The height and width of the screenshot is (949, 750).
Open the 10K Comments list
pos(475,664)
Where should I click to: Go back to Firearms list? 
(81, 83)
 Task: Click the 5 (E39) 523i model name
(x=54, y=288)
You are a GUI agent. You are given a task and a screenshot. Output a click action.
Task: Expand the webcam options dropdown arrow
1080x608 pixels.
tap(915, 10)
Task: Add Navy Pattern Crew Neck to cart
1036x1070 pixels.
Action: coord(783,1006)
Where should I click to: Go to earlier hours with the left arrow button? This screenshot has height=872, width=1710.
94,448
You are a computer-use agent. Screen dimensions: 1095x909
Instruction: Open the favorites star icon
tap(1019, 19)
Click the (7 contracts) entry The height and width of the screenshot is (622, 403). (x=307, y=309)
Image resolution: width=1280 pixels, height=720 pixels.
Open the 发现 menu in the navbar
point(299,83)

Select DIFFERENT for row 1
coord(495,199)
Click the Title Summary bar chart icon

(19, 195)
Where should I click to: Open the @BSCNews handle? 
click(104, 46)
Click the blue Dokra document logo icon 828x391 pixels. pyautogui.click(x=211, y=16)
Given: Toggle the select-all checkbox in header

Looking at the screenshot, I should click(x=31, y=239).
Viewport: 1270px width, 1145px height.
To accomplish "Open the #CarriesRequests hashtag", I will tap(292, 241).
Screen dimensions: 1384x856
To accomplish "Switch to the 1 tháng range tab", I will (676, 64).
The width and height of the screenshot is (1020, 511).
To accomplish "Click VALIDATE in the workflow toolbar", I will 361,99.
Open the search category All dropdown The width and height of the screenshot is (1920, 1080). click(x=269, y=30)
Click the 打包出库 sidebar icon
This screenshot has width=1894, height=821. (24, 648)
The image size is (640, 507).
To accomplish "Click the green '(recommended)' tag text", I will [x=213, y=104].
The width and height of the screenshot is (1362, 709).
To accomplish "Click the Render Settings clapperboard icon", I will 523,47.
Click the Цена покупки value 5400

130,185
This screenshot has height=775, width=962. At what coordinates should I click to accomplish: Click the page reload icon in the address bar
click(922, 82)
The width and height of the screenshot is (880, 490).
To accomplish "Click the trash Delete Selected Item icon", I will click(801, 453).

------------------------------------

Action item ::
Repeat the material above in full, keeping every word.

Result of the task ::
The height and width of the screenshot is (949, 750).
Open the 10K Comments list
pos(475,664)
Where should I click to: Go back to Firearms list? 
(81, 83)
 Task: Click the 5 (E39) 523i model name
(x=54, y=288)
You are a GUI agent. You are given a task and a screenshot. Output a click action.
Task: Expand the webcam options dropdown arrow
1080x608 pixels.
tap(915, 10)
Task: Add Navy Pattern Crew Neck to cart
1036x1070 pixels.
Action: coord(783,1006)
Where should I click to: Go to earlier hours with the left arrow button? This screenshot has height=872, width=1710.
94,448
You are a computer-use agent. Screen dimensions: 1095x909
Instruction: Open the favorites star icon
tap(1019, 19)
Click the (7 contracts) entry The height and width of the screenshot is (622, 403). (x=307, y=309)
Image resolution: width=1280 pixels, height=720 pixels.
Open the 发现 menu in the navbar
point(299,83)

Select DIFFERENT for row 1
coord(495,199)
Click the Title Summary bar chart icon

(19, 195)
Where should I click to: Open the @BSCNews handle? 
click(104, 46)
Click the blue Dokra document logo icon 828x391 pixels. pyautogui.click(x=211, y=16)
Given: Toggle the select-all checkbox in header

Looking at the screenshot, I should click(x=31, y=239).
Viewport: 1270px width, 1145px height.
To accomplish "Open the #CarriesRequests hashtag", I will tap(292, 241).
Screen dimensions: 1384x856
To accomplish "Switch to the 1 tháng range tab", I will (676, 64).
The width and height of the screenshot is (1020, 511).
To accomplish "Click VALIDATE in the workflow toolbar", I will 361,99.
Open the search category All dropdown The width and height of the screenshot is (1920, 1080). click(x=269, y=30)
Click the 打包出库 sidebar icon
This screenshot has width=1894, height=821. (24, 648)
The image size is (640, 507).
To accomplish "Click the green '(recommended)' tag text", I will [x=213, y=104].
The width and height of the screenshot is (1362, 709).
To accomplish "Click the Render Settings clapperboard icon", I will 523,47.
Click the Цена покупки value 5400

130,185
This screenshot has height=775, width=962. At what coordinates should I click to accomplish: Click the page reload icon in the address bar
click(922, 82)
The width and height of the screenshot is (880, 490).
To accomplish "Click the trash Delete Selected Item icon", I will click(801, 453).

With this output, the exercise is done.